Extracted information START

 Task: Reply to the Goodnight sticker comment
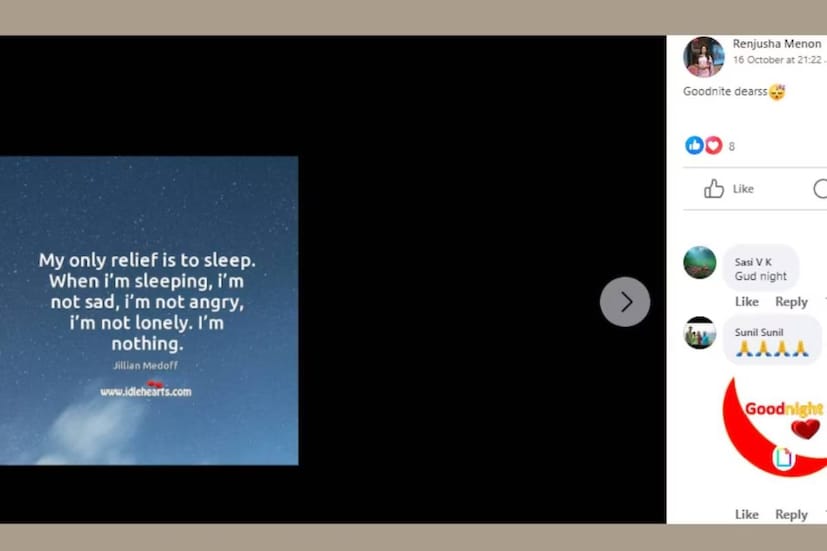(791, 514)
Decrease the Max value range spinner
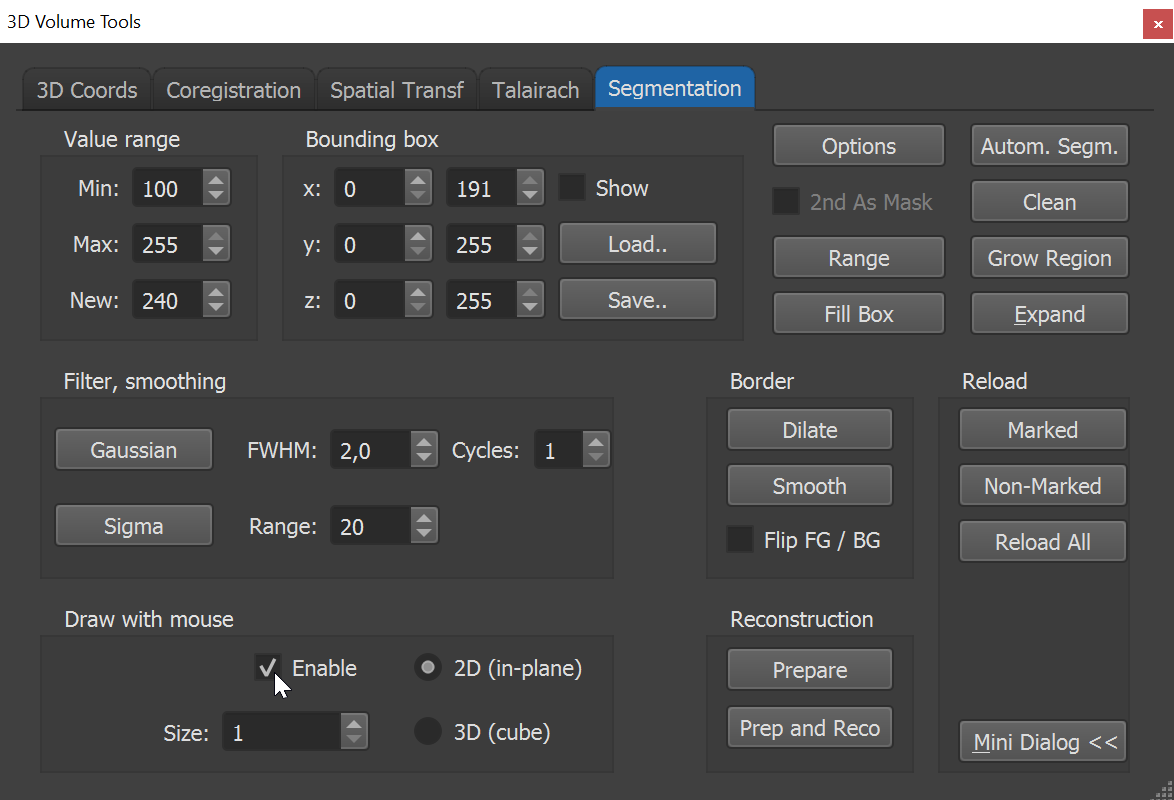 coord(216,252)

Extracted information END
Extracted information START

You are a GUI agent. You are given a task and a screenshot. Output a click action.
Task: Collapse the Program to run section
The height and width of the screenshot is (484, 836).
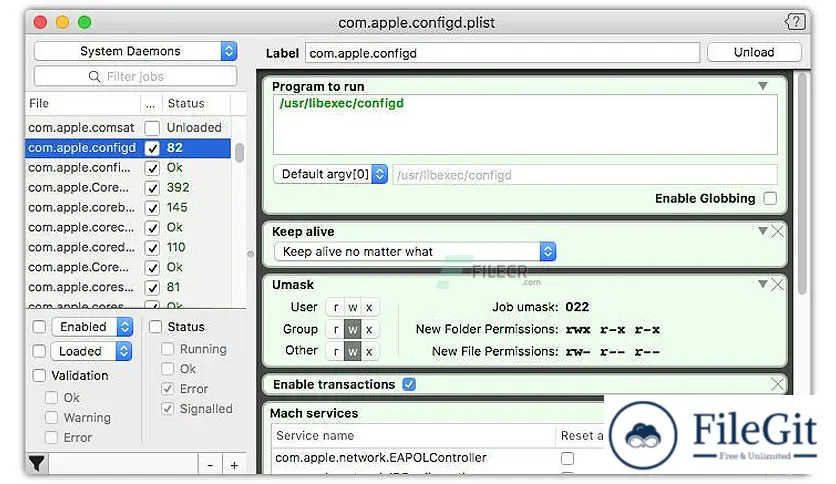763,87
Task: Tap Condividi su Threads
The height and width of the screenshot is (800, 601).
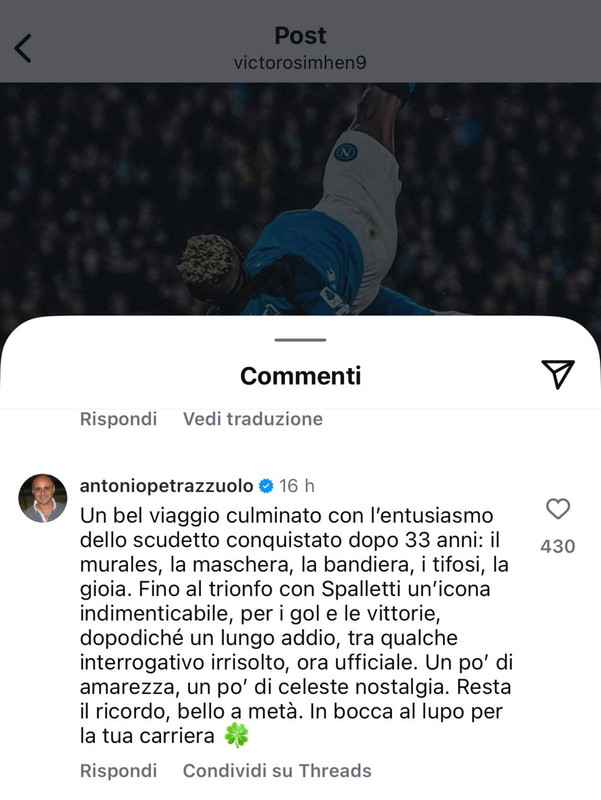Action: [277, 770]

Extracted information END
Extracted information START

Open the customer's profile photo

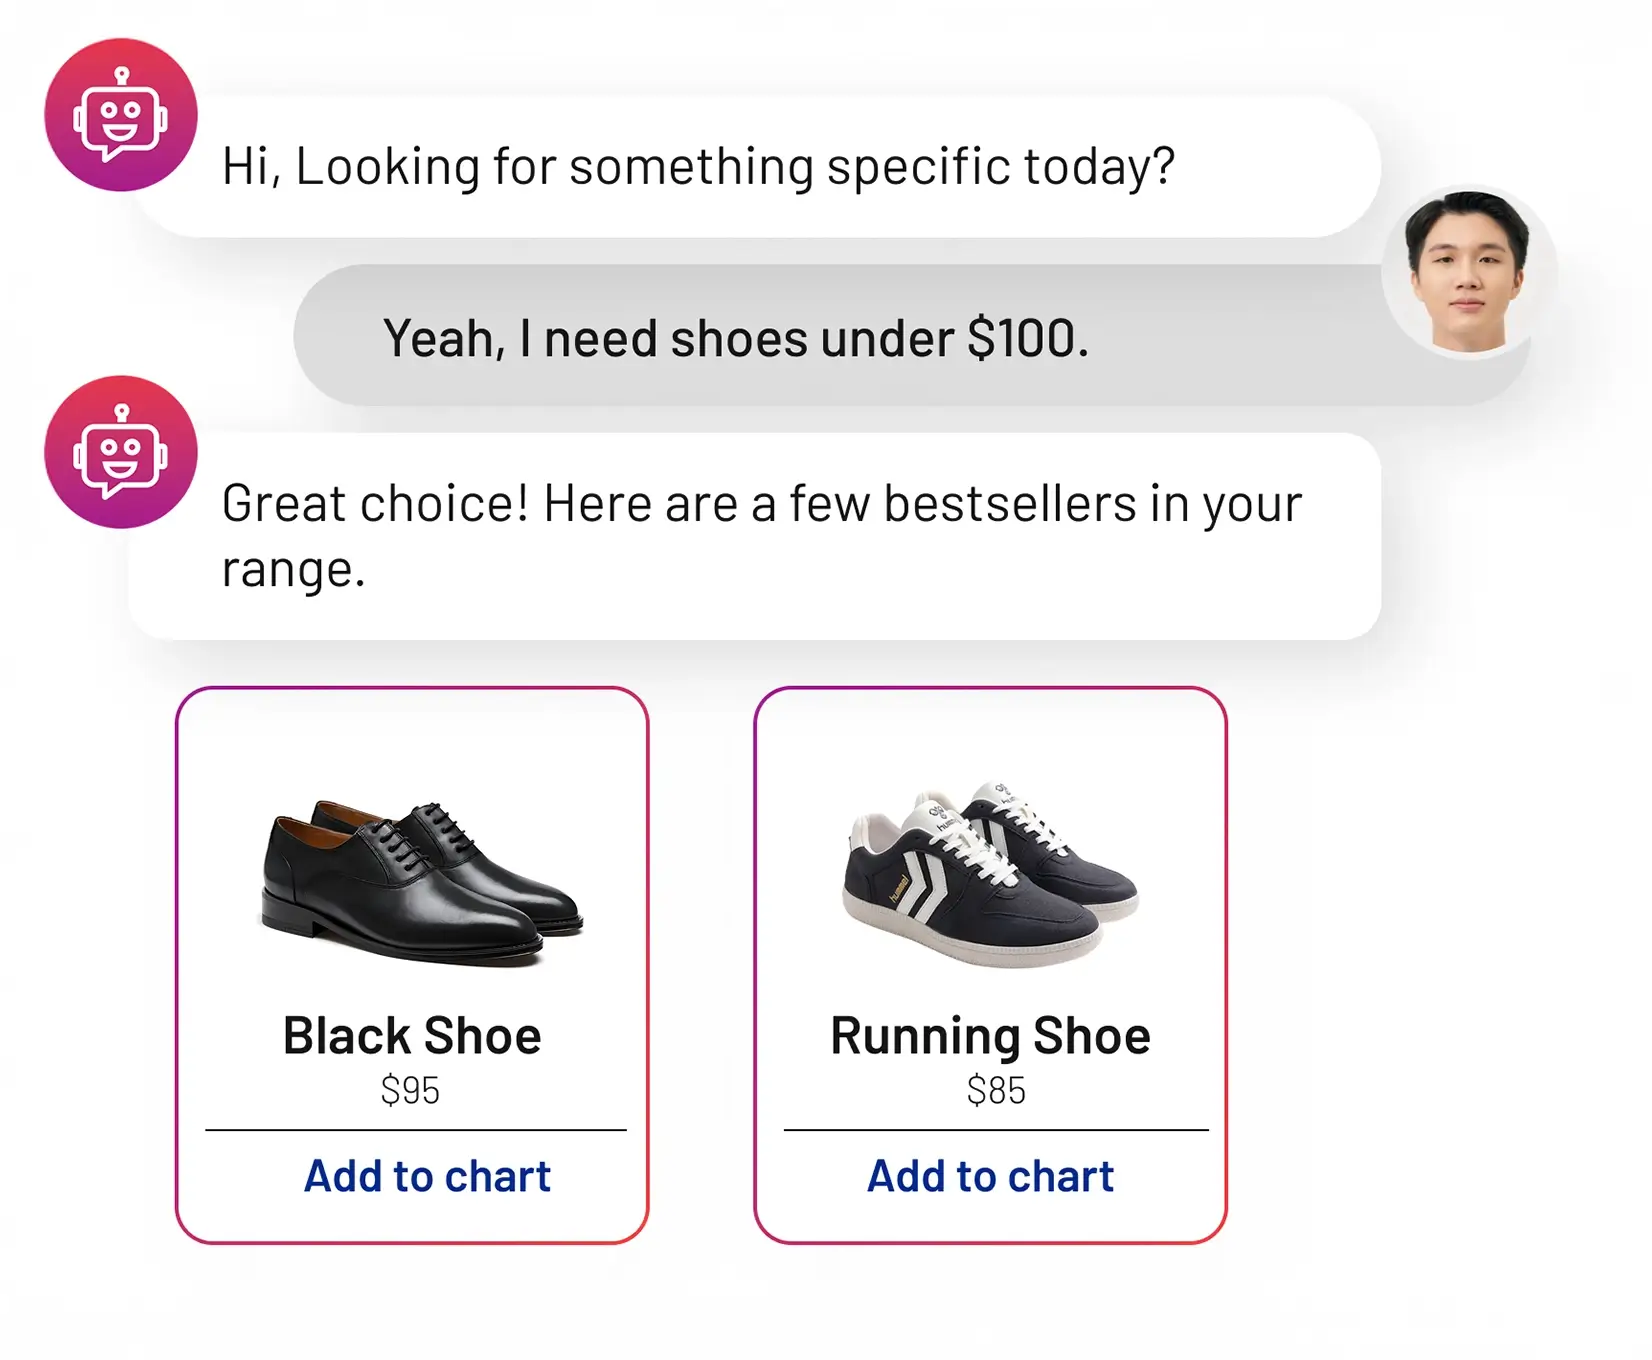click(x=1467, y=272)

Extracted information END

What you need to do:
Those lines of the records above that run from the one containing "You are a GUI" through the one containing "Task: Tap Condividi su Threads" should be returned exactly, with no pictures among them.

Solution:
You are a GUI agent. You are given a task and a screenshot. Output a click action.
Task: Collapse the Program to run section
The height and width of the screenshot is (484, 836).
763,87
Task: Tap Condividi su Threads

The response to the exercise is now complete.